Вообще-то я люблю людей (особенно мужчин), и их присутствие меня обычно не тяготит. Обладая навыком отделять важное от второстепенного и умением сосредоточиться на первом, всегда можно абстрагироваться от ситуации и эффективно работать в любых условиях. Я, например, вполне в состоянии провести результативные переговоры в разгар шумной вечеринки, ответить на важное деловое письмо в тайм-ауте любовной игры или накатать текст срочной новости в такси по дороге в аэропорт. Тем не менее, когда рядом со мной есть кто-то еще, я автоматически корректирую свое поведение, и часть моего сознания занята этим.
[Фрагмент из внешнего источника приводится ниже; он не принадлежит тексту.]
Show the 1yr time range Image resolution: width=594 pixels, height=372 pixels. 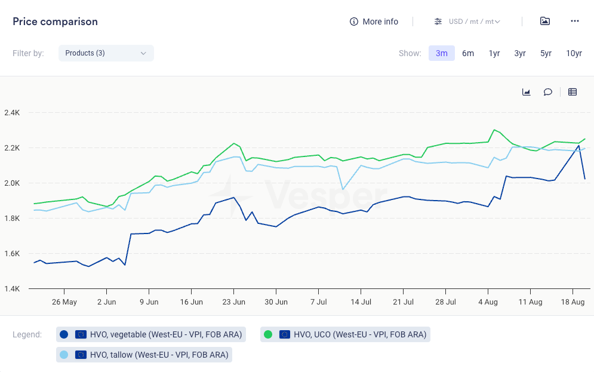click(x=494, y=53)
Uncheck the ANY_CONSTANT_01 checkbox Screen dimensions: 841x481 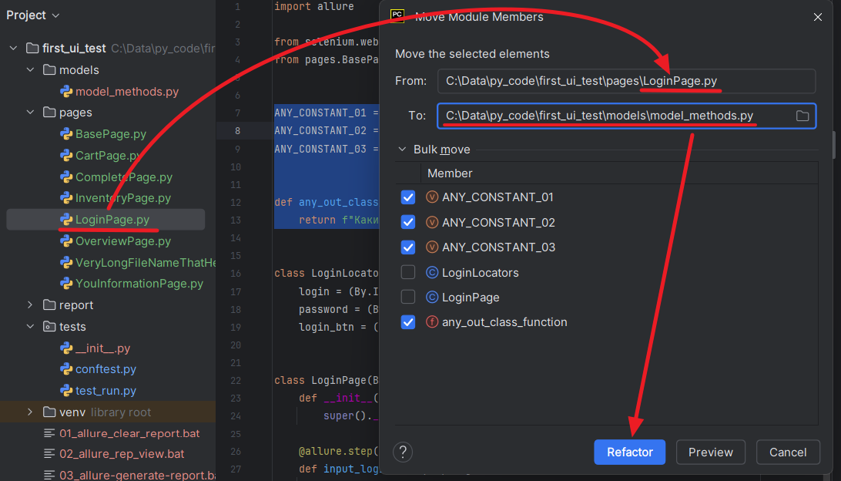[408, 197]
И только в полном одиночестве я могу отпустить на волю своего внутреннего цензора и собрать в одно целое личность, обычно раздробленную на множество ситуативных ролей – жены, любовницы, подруги, начальницы, коллеги и так далее.
Закрыв дверь за Павлом, я ощутила удовольствие от того, что в данный момент никому не принадлежу даже малой частью самой себя. Я ничья и могу распоряжаться собой по собственному усмотрению! Это самое восхитительное чувство, только гораздо более сильное, я впервые испытала много лет назад – после развода с первым мужем. Тогда это было для меня откровением свыше!
Осознать, чего ты стоишь, а потом еще и понять, что такое сокровище принадлежит только тебе, – это настоящий переворот жизненной философии. Причем в результате этого переворота в доминирующей позиции «сверху» оказываешься ты! Настоятельно рекомендую всем закрепощенным женщинам.
Хотя это не главное. Важнее то, что в полном одиночестве я могу отдаться делу, если оно того требует, «на все сто». И в данный момент такое захватывающее дело у меня имелось: мне надо было серьезно подумать.
Я вернулась в постель, поудобнее устроилась в подушках, натянула одеяло до ушей и закрыла глаза.
Итак… Что мы имеем?
А имеем мы страшную сказку о злом старике, который очаровывает милую юную девушку и в процессе физической близости превращает ее в дряхлую старуху.
Подумаем, а так ли уж это невероятно?
Современные ученые говорят о существовании двух типов старения – естественного и преждевременного. Последнее могут вызывать и внешние причины, и внутренние.
В 1886 году в медицине впервые был описан синдром преждевременного старения у детей – эта болезнь получила название «Прогерия Хатчинсона-Гилфорда». Это не сказка, а кошмарная реальность. Жертвы синдрома прогерии стареют в десять раз быстрее обычных людей. У полуторагодовалых детей начинает необратимо стареть кожа, выпадают волосы, замедляется рост и появляются болезни старческого периода, хотя их разум развивается в соответствии с реальным возрастом. Синдром проявляется в среднем у одного из восьми миллионов новорожденных. С конца девятнадцатого века было зафиксировано более сотни случаев заболевания прогерией. Большинство детей с этим ужасным синдромом скончались от старости в подростковом возрасте.
Совсем недавно исследователи из Национального института здоровья США выяснили, что у взрослых процесс старения происходит точно так же, как у детей с синдромом Хатчинсона-Гилфорда. А генетики обнаружили, что прогерия возникает из-за мутации всего лишь одного гена!
Получается, что старость, если она пришла не по расписанию, это болезнь.
– Неужели – передаваемая половым путем? – съязвил мой внутренний голос.
Я только пожала плечами.
В вопросе преждевременного старения я не специалист, однако подозреваю, что и специалисты об этом пока знают не слишком много. Пожалуй, нельзя исключать вероятность существования какой-то редкой, но смертельной болезни, жертвы которой внезапно стареют в считаные минуты, как это случилось с сестрой Павла.